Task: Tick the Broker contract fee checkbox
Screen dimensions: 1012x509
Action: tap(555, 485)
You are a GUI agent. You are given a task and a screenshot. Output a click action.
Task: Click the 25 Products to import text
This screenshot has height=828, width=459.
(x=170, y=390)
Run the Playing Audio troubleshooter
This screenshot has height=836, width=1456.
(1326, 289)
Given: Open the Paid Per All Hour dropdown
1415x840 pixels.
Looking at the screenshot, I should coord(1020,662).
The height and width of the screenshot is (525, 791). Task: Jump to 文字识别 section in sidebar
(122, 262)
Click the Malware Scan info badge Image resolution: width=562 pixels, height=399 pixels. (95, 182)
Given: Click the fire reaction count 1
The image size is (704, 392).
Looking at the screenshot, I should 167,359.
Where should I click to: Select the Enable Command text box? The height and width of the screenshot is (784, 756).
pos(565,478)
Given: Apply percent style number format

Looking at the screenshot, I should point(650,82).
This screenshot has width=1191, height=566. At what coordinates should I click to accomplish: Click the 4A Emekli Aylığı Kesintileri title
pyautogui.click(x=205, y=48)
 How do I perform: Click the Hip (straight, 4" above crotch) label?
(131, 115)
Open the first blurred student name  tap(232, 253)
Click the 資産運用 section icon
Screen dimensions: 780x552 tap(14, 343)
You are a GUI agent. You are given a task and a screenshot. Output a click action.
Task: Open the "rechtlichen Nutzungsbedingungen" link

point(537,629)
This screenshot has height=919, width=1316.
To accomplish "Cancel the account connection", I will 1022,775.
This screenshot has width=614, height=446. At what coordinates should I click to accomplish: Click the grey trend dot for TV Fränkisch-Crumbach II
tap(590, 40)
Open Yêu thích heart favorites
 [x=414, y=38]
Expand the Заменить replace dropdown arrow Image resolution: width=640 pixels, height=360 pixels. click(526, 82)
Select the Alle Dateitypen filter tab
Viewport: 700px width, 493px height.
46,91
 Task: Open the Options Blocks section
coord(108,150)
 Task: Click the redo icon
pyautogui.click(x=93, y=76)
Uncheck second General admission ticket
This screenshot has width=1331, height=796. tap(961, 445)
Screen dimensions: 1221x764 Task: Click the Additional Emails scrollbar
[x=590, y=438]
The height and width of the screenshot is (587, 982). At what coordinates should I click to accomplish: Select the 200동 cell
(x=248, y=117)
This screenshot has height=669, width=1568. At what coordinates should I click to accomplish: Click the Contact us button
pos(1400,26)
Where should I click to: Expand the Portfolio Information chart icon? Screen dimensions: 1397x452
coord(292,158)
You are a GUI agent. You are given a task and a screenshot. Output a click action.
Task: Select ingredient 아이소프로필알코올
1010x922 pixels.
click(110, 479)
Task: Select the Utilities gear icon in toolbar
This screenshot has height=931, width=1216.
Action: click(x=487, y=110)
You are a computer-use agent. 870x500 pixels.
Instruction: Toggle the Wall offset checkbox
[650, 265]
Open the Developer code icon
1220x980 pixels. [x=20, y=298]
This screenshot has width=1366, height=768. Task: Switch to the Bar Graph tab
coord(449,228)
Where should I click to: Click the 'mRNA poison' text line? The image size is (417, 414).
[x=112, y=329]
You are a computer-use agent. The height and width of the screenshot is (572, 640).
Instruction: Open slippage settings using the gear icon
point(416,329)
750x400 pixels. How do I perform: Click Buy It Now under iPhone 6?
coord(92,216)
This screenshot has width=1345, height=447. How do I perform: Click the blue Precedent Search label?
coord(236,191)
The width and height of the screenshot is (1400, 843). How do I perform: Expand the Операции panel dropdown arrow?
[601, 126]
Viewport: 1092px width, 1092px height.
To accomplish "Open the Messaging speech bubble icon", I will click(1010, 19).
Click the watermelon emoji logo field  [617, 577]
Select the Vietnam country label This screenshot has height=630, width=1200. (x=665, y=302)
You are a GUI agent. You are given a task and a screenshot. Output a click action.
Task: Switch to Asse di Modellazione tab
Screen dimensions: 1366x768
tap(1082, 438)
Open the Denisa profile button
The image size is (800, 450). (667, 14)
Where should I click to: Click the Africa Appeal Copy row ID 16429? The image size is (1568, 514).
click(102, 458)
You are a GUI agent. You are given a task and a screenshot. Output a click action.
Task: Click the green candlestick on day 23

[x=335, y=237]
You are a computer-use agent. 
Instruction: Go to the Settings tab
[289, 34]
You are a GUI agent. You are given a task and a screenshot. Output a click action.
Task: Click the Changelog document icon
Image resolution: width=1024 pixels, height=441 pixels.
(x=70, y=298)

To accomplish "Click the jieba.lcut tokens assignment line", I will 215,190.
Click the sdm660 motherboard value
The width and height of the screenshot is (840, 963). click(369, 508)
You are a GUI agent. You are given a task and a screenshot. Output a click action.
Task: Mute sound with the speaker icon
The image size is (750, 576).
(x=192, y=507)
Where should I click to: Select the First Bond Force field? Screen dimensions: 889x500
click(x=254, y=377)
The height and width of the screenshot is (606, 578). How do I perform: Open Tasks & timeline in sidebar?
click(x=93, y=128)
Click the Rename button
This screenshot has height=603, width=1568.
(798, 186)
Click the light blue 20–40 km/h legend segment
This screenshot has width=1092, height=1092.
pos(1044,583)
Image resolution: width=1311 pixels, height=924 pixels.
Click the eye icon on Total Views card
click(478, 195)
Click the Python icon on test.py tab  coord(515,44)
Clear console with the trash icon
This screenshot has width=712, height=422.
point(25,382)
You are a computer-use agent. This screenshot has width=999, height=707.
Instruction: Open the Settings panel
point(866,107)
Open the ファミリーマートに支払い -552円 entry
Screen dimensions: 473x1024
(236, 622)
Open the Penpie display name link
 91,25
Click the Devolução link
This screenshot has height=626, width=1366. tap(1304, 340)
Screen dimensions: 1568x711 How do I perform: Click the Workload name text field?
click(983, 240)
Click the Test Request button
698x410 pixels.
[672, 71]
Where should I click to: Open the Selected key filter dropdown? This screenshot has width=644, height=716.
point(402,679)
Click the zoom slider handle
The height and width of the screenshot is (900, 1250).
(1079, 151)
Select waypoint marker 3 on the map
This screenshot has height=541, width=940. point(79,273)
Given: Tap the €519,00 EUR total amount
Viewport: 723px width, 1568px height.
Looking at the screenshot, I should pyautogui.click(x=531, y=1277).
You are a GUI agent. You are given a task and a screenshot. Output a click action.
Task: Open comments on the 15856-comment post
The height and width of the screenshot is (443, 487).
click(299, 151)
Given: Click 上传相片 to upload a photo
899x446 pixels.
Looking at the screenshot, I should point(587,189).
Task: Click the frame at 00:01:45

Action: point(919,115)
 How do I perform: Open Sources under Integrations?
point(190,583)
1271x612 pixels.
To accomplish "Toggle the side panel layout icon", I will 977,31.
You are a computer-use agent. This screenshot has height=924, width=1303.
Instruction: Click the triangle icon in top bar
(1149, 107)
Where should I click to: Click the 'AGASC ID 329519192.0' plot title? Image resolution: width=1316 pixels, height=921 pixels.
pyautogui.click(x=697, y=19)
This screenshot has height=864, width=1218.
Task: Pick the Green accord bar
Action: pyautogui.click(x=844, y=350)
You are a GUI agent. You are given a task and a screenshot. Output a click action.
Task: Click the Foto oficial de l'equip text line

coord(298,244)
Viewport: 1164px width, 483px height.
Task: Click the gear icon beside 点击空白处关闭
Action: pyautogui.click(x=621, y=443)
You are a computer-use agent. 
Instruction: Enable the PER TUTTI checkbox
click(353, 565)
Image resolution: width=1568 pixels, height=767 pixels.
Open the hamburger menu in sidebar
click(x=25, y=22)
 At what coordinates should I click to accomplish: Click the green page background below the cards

========================

Activity »
From the first line to the last, please write out the entries exactly.

Result »
Task: Tick the Broker contract fee checkbox
Screen dimensions: 1012x509
Action: tap(555, 485)
You are a GUI agent. You are given a task and a screenshot. Output a click action.
Task: Click the 25 Products to import text
This screenshot has height=828, width=459.
(x=170, y=390)
Run the Playing Audio troubleshooter
This screenshot has height=836, width=1456.
(1326, 289)
Given: Open the Paid Per All Hour dropdown
1415x840 pixels.
Looking at the screenshot, I should coord(1020,662).
The height and width of the screenshot is (525, 791). Task: Jump to 文字识别 section in sidebar
(122, 262)
Click the Malware Scan info badge Image resolution: width=562 pixels, height=399 pixels. (95, 182)
Given: Click the fire reaction count 1
The image size is (704, 392).
Looking at the screenshot, I should 167,359.
Where should I click to: Select the Enable Command text box? The height and width of the screenshot is (784, 756).
pos(565,478)
Given: Apply percent style number format

Looking at the screenshot, I should point(650,82).
This screenshot has width=1191, height=566. At what coordinates should I click to accomplish: Click the 4A Emekli Aylığı Kesintileri title
pyautogui.click(x=205, y=48)
 How do I perform: Click the Hip (straight, 4" above crotch) label?
(131, 115)
Open the first blurred student name  tap(232, 253)
Click the 資産運用 section icon
Screen dimensions: 780x552 tap(14, 343)
You are a GUI agent. You are given a task and a screenshot. Output a click action.
Task: Open the "rechtlichen Nutzungsbedingungen" link

point(537,629)
This screenshot has height=919, width=1316.
To accomplish "Cancel the account connection", I will 1022,775.
This screenshot has width=614, height=446. At what coordinates should I click to accomplish: Click the grey trend dot for TV Fränkisch-Crumbach II
tap(590, 40)
Open Yêu thích heart favorites
 [x=414, y=38]
Expand the Заменить replace dropdown arrow Image resolution: width=640 pixels, height=360 pixels. click(526, 82)
Select the Alle Dateitypen filter tab
Viewport: 700px width, 493px height.
46,91
 Task: Open the Options Blocks section
coord(108,150)
 Task: Click the redo icon
pyautogui.click(x=93, y=76)
Uncheck second General admission ticket
This screenshot has width=1331, height=796. tap(961, 445)
Screen dimensions: 1221x764 Task: Click the Additional Emails scrollbar
[x=590, y=438]
The height and width of the screenshot is (587, 982). At what coordinates should I click to accomplish: Select the 200동 cell
(x=248, y=117)
This screenshot has height=669, width=1568. At what coordinates should I click to accomplish: Click the Contact us button
pos(1400,26)
Where should I click to: Expand the Portfolio Information chart icon? Screen dimensions: 1397x452
coord(292,158)
You are a GUI agent. You are given a task and a screenshot. Output a click action.
Task: Select ingredient 아이소프로필알코올
1010x922 pixels.
click(110, 479)
Task: Select the Utilities gear icon in toolbar
This screenshot has height=931, width=1216.
Action: click(x=487, y=110)
You are a computer-use agent. 870x500 pixels.
Instruction: Toggle the Wall offset checkbox
[650, 265]
Open the Developer code icon
1220x980 pixels. [x=20, y=298]
This screenshot has width=1366, height=768. Task: Switch to the Bar Graph tab
coord(449,228)
Where should I click to: Click the 'mRNA poison' text line? The image size is (417, 414).
[x=112, y=329]
You are a computer-use agent. The height and width of the screenshot is (572, 640).
Instruction: Open slippage settings using the gear icon
point(416,329)
750x400 pixels. How do I perform: Click Buy It Now under iPhone 6?
coord(92,216)
This screenshot has width=1345, height=447. How do I perform: Click the blue Precedent Search label?
coord(236,191)
The width and height of the screenshot is (1400, 843). How do I perform: Expand the Операции panel dropdown arrow?
[601, 126]
Viewport: 1092px width, 1092px height.
To accomplish "Open the Messaging speech bubble icon", I will click(1010, 19).
Click the watermelon emoji logo field  [617, 577]
Select the Vietnam country label This screenshot has height=630, width=1200. (x=665, y=302)
You are a GUI agent. You are given a task and a screenshot. Output a click action.
Task: Switch to Asse di Modellazione tab
Screen dimensions: 1366x768
tap(1082, 438)
Open the Denisa profile button
The image size is (800, 450). (667, 14)
Where should I click to: Click the Africa Appeal Copy row ID 16429? The image size is (1568, 514).
click(102, 458)
You are a GUI agent. You are given a task and a screenshot. Output a click action.
Task: Click the green candlestick on day 23

[x=335, y=237]
You are a computer-use agent. 
Instruction: Go to the Settings tab
[289, 34]
You are a GUI agent. You are given a task and a screenshot. Output a click action.
Task: Click the Changelog document icon
Image resolution: width=1024 pixels, height=441 pixels.
(x=70, y=298)

To accomplish "Click the jieba.lcut tokens assignment line", I will 215,190.
Click the sdm660 motherboard value
The width and height of the screenshot is (840, 963). click(369, 508)
You are a GUI agent. You are given a task and a screenshot. Output a click action.
Task: Mute sound with the speaker icon
The image size is (750, 576).
(x=192, y=507)
Where should I click to: Select the First Bond Force field? Screen dimensions: 889x500
click(x=254, y=377)
The height and width of the screenshot is (606, 578). How do I perform: Open Tasks & timeline in sidebar?
click(x=93, y=128)
Click the Rename button
This screenshot has height=603, width=1568.
(798, 186)
Click the light blue 20–40 km/h legend segment
This screenshot has width=1092, height=1092.
pos(1044,583)
Image resolution: width=1311 pixels, height=924 pixels.
Click the eye icon on Total Views card
click(478, 195)
Click the Python icon on test.py tab  coord(515,44)
Clear console with the trash icon
This screenshot has width=712, height=422.
point(25,382)
You are a computer-use agent. This screenshot has width=999, height=707.
Instruction: Open the Settings panel
point(866,107)
Open the ファミリーマートに支払い -552円 entry
Screen dimensions: 473x1024
(236, 622)
Open the Penpie display name link
 91,25
Click the Devolução link
This screenshot has height=626, width=1366. tap(1304, 340)
Screen dimensions: 1568x711 How do I perform: Click the Workload name text field?
click(983, 240)
Click the Test Request button
698x410 pixels.
[672, 71]
Where should I click to: Open the Selected key filter dropdown? This screenshot has width=644, height=716.
point(402,679)
Click the zoom slider handle
The height and width of the screenshot is (900, 1250).
(1079, 151)
Select waypoint marker 3 on the map
This screenshot has height=541, width=940. point(79,273)
Given: Tap the €519,00 EUR total amount
Viewport: 723px width, 1568px height.
Looking at the screenshot, I should pyautogui.click(x=531, y=1277).
You are a GUI agent. You are given a task and a screenshot. Output a click action.
Task: Open comments on the 15856-comment post
The height and width of the screenshot is (443, 487).
click(299, 151)
Given: Click 上传相片 to upload a photo
899x446 pixels.
Looking at the screenshot, I should point(587,189).
Task: Click the frame at 00:01:45

Action: point(919,115)
 How do I perform: Open Sources under Integrations?
point(190,583)
1271x612 pixels.
To accomplish "Toggle the side panel layout icon", I will 977,31.
You are a computer-use agent. This screenshot has height=924, width=1303.
Instruction: Click the triangle icon in top bar
(1149, 107)
Where should I click to: Click the 'AGASC ID 329519192.0' plot title? Image resolution: width=1316 pixels, height=921 pixels.
pyautogui.click(x=697, y=19)
This screenshot has height=864, width=1218.
Task: Pick the Green accord bar
Action: pyautogui.click(x=844, y=350)
You are a GUI agent. You are given a task and a screenshot. Output a click action.
Task: Click the Foto oficial de l'equip text line

coord(298,244)
Viewport: 1164px width, 483px height.
Task: Click the gear icon beside 点击空白处关闭
Action: pyautogui.click(x=621, y=443)
You are a computer-use agent. 
Instruction: Enable the PER TUTTI checkbox
click(353, 565)
Image resolution: width=1568 pixels, height=767 pixels.
Open the hamburger menu in sidebar
click(x=25, y=22)
 At what coordinates should I click to accomplish: Click the green page background below the cards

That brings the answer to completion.